Stored data
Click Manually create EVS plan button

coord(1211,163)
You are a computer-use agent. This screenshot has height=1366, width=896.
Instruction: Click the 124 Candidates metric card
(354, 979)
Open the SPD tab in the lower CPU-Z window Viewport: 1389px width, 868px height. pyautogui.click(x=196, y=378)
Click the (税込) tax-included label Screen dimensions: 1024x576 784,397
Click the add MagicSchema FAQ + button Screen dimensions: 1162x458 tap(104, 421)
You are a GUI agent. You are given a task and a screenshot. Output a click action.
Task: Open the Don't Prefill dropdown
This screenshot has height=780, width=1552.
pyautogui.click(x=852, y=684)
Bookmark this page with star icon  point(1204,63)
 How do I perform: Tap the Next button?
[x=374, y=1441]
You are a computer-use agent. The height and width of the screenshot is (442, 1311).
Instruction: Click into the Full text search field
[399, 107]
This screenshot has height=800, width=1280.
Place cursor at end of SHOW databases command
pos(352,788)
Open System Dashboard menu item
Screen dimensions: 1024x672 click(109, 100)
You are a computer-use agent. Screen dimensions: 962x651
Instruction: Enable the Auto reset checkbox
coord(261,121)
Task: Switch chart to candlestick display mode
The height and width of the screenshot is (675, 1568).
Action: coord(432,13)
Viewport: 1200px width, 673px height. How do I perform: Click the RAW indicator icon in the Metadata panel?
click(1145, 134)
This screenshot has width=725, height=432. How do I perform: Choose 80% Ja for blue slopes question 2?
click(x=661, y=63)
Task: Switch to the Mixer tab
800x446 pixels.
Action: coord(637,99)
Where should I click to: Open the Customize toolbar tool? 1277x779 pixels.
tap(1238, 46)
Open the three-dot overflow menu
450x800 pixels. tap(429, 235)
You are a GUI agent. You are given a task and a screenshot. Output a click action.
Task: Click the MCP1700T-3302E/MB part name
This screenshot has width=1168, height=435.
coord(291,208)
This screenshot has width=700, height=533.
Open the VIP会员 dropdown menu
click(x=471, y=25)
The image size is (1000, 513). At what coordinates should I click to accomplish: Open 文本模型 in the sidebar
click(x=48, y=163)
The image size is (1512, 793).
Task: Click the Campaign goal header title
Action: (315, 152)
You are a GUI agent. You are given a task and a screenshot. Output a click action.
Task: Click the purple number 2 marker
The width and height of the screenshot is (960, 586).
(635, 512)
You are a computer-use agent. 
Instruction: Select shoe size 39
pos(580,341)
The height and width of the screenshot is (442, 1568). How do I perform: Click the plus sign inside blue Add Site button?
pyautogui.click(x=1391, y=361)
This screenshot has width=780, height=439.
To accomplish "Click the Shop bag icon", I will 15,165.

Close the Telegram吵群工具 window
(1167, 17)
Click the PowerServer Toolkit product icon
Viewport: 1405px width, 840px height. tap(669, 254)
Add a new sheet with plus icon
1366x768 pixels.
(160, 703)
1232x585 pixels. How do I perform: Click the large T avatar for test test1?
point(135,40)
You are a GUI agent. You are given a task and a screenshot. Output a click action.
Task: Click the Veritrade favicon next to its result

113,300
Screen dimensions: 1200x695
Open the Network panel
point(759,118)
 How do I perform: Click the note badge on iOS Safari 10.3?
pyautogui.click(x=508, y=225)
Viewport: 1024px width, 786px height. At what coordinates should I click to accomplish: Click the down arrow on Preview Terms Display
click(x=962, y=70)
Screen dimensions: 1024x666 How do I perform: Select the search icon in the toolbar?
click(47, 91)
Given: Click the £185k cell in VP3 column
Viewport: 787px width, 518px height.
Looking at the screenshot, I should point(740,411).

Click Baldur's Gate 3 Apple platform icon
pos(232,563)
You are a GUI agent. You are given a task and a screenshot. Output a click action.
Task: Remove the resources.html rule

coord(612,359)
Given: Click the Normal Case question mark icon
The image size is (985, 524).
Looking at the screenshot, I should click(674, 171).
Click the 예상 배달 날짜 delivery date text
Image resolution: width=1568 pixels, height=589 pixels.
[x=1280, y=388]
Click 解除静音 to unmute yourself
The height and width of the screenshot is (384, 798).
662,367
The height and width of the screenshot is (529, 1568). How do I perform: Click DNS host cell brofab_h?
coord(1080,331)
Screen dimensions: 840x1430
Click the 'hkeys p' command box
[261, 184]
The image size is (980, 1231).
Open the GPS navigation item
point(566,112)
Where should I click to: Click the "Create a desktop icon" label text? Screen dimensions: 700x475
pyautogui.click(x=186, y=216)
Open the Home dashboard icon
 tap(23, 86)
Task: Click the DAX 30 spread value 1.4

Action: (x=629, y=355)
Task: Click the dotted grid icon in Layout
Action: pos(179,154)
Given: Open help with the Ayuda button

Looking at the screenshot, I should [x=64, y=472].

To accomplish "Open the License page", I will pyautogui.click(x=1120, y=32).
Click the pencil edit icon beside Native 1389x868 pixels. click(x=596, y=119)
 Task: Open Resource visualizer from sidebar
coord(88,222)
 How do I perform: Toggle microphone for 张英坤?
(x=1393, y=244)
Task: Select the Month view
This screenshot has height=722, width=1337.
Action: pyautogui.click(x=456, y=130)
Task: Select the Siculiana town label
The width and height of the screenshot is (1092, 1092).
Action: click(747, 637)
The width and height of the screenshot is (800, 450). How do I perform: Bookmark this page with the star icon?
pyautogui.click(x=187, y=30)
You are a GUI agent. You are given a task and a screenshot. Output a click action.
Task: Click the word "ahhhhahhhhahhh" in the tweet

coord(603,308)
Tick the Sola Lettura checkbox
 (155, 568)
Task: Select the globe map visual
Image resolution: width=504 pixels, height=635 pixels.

Problem to solve
Nothing in the data should be left out when you retype it exactly.

Output for this exercise
Click Manually create EVS plan button

coord(1211,163)
You are a computer-use agent. This screenshot has height=1366, width=896.
Instruction: Click the 124 Candidates metric card
(354, 979)
Open the SPD tab in the lower CPU-Z window Viewport: 1389px width, 868px height. pyautogui.click(x=196, y=378)
Click the (税込) tax-included label Screen dimensions: 1024x576 784,397
Click the add MagicSchema FAQ + button Screen dimensions: 1162x458 tap(104, 421)
You are a GUI agent. You are given a task and a screenshot. Output a click action.
Task: Open the Don't Prefill dropdown
This screenshot has height=780, width=1552.
pyautogui.click(x=852, y=684)
Bookmark this page with star icon  point(1204,63)
 How do I perform: Tap the Next button?
[x=374, y=1441]
You are a computer-use agent. The height and width of the screenshot is (442, 1311).
Instruction: Click into the Full text search field
[399, 107]
This screenshot has height=800, width=1280.
Place cursor at end of SHOW databases command
pos(352,788)
Open System Dashboard menu item
Screen dimensions: 1024x672 click(109, 100)
You are a computer-use agent. Screen dimensions: 962x651
Instruction: Enable the Auto reset checkbox
coord(261,121)
Task: Switch chart to candlestick display mode
The height and width of the screenshot is (675, 1568).
Action: coord(432,13)
Viewport: 1200px width, 673px height. How do I perform: Click the RAW indicator icon in the Metadata panel?
click(1145, 134)
This screenshot has width=725, height=432. How do I perform: Choose 80% Ja for blue slopes question 2?
click(x=661, y=63)
Task: Switch to the Mixer tab
800x446 pixels.
Action: coord(637,99)
Where should I click to: Open the Customize toolbar tool? 1277x779 pixels.
tap(1238, 46)
Open the three-dot overflow menu
450x800 pixels. tap(429, 235)
You are a GUI agent. You are given a task and a screenshot. Output a click action.
Task: Click the MCP1700T-3302E/MB part name
This screenshot has width=1168, height=435.
coord(291,208)
This screenshot has width=700, height=533.
Open the VIP会员 dropdown menu
click(x=471, y=25)
The image size is (1000, 513). At what coordinates should I click to accomplish: Open 文本模型 in the sidebar
click(x=48, y=163)
The image size is (1512, 793).
Task: Click the Campaign goal header title
Action: (315, 152)
You are a GUI agent. You are given a task and a screenshot. Output a click action.
Task: Click the purple number 2 marker
The width and height of the screenshot is (960, 586).
(635, 512)
You are a computer-use agent. 
Instruction: Select shoe size 39
pos(580,341)
The height and width of the screenshot is (442, 1568). How do I perform: Click the plus sign inside blue Add Site button?
pyautogui.click(x=1391, y=361)
This screenshot has width=780, height=439.
To accomplish "Click the Shop bag icon", I will 15,165.

Close the Telegram吵群工具 window
(1167, 17)
Click the PowerServer Toolkit product icon
Viewport: 1405px width, 840px height. tap(669, 254)
Add a new sheet with plus icon
1366x768 pixels.
(160, 703)
1232x585 pixels. How do I perform: Click the large T avatar for test test1?
point(135,40)
You are a GUI agent. You are given a task and a screenshot. Output a click action.
Task: Click the Veritrade favicon next to its result

113,300
Screen dimensions: 1200x695
Open the Network panel
point(759,118)
 How do I perform: Click the note badge on iOS Safari 10.3?
pyautogui.click(x=508, y=225)
Viewport: 1024px width, 786px height. At what coordinates should I click to accomplish: Click the down arrow on Preview Terms Display
click(x=962, y=70)
Screen dimensions: 1024x666 How do I perform: Select the search icon in the toolbar?
click(47, 91)
Given: Click the £185k cell in VP3 column
Viewport: 787px width, 518px height.
Looking at the screenshot, I should point(740,411).

Click Baldur's Gate 3 Apple platform icon
pos(232,563)
You are a GUI agent. You are given a task and a screenshot. Output a click action.
Task: Remove the resources.html rule

coord(612,359)
Given: Click the Normal Case question mark icon
The image size is (985, 524).
Looking at the screenshot, I should click(674, 171).
Click the 예상 배달 날짜 delivery date text
Image resolution: width=1568 pixels, height=589 pixels.
[x=1280, y=388]
Click 解除静音 to unmute yourself
The height and width of the screenshot is (384, 798).
662,367
The height and width of the screenshot is (529, 1568). How do I perform: Click DNS host cell brofab_h?
coord(1080,331)
Screen dimensions: 840x1430
Click the 'hkeys p' command box
[261, 184]
The image size is (980, 1231).
Open the GPS navigation item
point(566,112)
Where should I click to: Click the "Create a desktop icon" label text? Screen dimensions: 700x475
pyautogui.click(x=186, y=216)
Open the Home dashboard icon
 tap(23, 86)
Task: Click the DAX 30 spread value 1.4

Action: (x=629, y=355)
Task: Click the dotted grid icon in Layout
Action: pos(179,154)
Given: Open help with the Ayuda button

Looking at the screenshot, I should [x=64, y=472].

To accomplish "Open the License page", I will pyautogui.click(x=1120, y=32).
Click the pencil edit icon beside Native 1389x868 pixels. click(x=596, y=119)
 Task: Open Resource visualizer from sidebar
coord(88,222)
 How do I perform: Toggle microphone for 张英坤?
(x=1393, y=244)
Task: Select the Month view
This screenshot has height=722, width=1337.
Action: pyautogui.click(x=456, y=130)
Task: Select the Siculiana town label
The width and height of the screenshot is (1092, 1092).
Action: click(747, 637)
The width and height of the screenshot is (800, 450). How do I perform: Bookmark this page with the star icon?
pyautogui.click(x=187, y=30)
You are a GUI agent. You are given a task and a screenshot. Output a click action.
Task: Click the word "ahhhhahhhhahhh" in the tweet

coord(603,308)
Tick the Sola Lettura checkbox
 (155, 568)
Task: Select the globe map visual
Image resolution: width=504 pixels, height=635 pixels.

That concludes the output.